I _ M _ A _ G _ E ___ P _ A _ N ____ A _ N _D

O _ T _ H _ E _ R _ ____F _ I_ L _ T _ E _ R_ S

Premiere has 36 filters for your experimental pleasure. You can see what's available by pulling down the Clip menu and choosing Filters.

Many of the filters are similar to effects available in Photoshop: blurs, altering colors, brightness and contrast, distortion, and lighting effects of various kinds. While we will not cover any other filter but the Image Pan here, explore these tools when you have the time. Remember, however, that many a good story can get lost in the gadgetry of special effects: use them sparingly and when appropriately rationalized by the content of your project.

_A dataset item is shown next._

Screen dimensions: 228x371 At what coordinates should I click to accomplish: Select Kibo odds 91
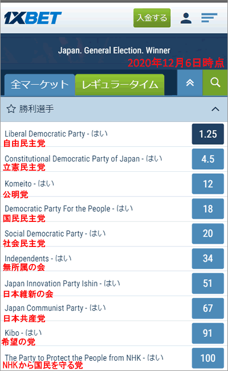click(207, 333)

I _ m_ a _ g _ e _ __ p _a _n _

"A Recipe" features two image pans. In the first, the focus starts on several children and pans across to focus on one child, Massimo. The image we pan across, bunch.320, is a 320 x 240-pixel, 72 dpi image. We added the Image Pan by selecting the clip to get the ants marching around it. We pulled down the Clip menu, choose Filters, and selected Image Pan. We clicked on the Add>> button and up came the following window:

From our storyboard we knew we wanted to end with a tight focus on Massimo, so we set that up first. See the handles at each corner of the end image. Holding down the Shift key, we clicked and dragged one corner in to make the rectangle smaller. We released the mouse button, then put the cursor in the center and moved the rectangle over Massimo's head and shoulders.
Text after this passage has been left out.